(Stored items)
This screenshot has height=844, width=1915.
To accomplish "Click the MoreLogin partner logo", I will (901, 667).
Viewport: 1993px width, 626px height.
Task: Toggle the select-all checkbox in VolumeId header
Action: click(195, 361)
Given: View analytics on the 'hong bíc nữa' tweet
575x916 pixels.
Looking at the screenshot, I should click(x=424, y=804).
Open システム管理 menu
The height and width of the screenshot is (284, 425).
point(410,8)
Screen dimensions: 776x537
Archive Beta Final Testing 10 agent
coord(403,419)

Exercise –
Reproduce every one of the stored items above verbatim, preserving each line unchanged.

The response –
This screenshot has height=844, width=1915.
To accomplish "Click the MoreLogin partner logo", I will (901, 667).
Viewport: 1993px width, 626px height.
Task: Toggle the select-all checkbox in VolumeId header
Action: click(195, 361)
Given: View analytics on the 'hong bíc nữa' tweet
575x916 pixels.
Looking at the screenshot, I should click(x=424, y=804).
Open システム管理 menu
The height and width of the screenshot is (284, 425).
point(410,8)
Screen dimensions: 776x537
Archive Beta Final Testing 10 agent
coord(403,419)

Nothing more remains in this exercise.